Persistent means we need to see long-term evidence that it works. Ten or even 20 years of data aren’t enough to convince us that a premium exists. Anything more than 30 or 40 years starts to get  interesting, but if we can see evidence going back 80 years, that’s reliable.

Pervasive means the premium has to exist across geographic regions or asset groups. It can’t be an isolated phenomenon in the US markets or in some other corner of the world. We have to see the same pattern repeated for very long periods of time across the global markets.

Liquid means that we can actually capture the premium by trading basic instruments like stocks and bonds. We want to be able to gain exposure to these premiums through simple trades that make it easy (and cheap) to get in and out of positions when we create and rebalance portfolios.

I’m confident in this current strategy, because I know that all the premiums we target meet our three criteria. I also know that we can probably do better in the future. Researchers in the evidence-based investment community continue to explore new frontiers and learn more about the financial markets—making today an incredibly exciting time to be an investor.

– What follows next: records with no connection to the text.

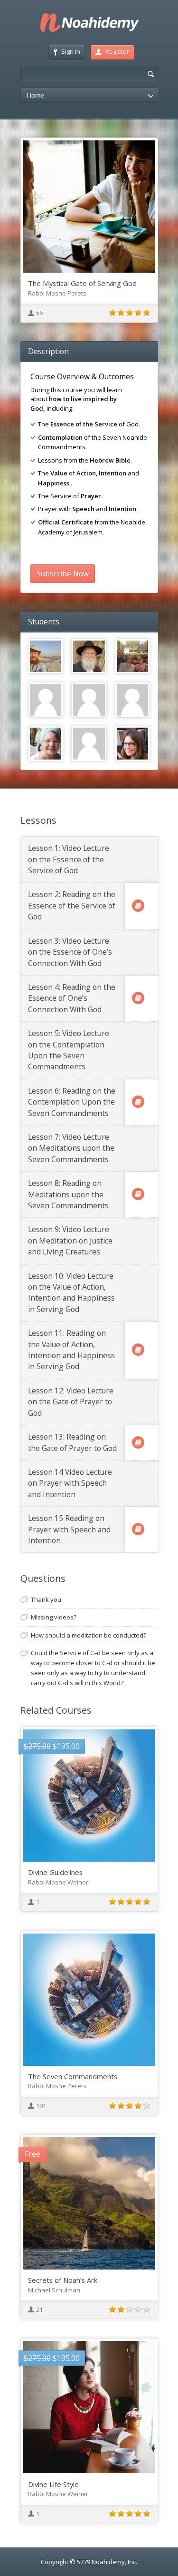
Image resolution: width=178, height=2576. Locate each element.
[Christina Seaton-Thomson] (46, 744)
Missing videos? (53, 1617)
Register (117, 51)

Sometimes, I get so excited about all this that I worry I’m coming on too strong, that people might confuse my passion for a sales pitch. When that feeling arises, I remind myself that my colleagues and I are not pretending to have it all figured out. We just follow the evidence to where it leads us. When we do that, the best way to invest becomes obvious. There’s nothing to sell.

This content is an excerpt from Chapter 16 of Odds On: The Making of an Evidence-Based Investor.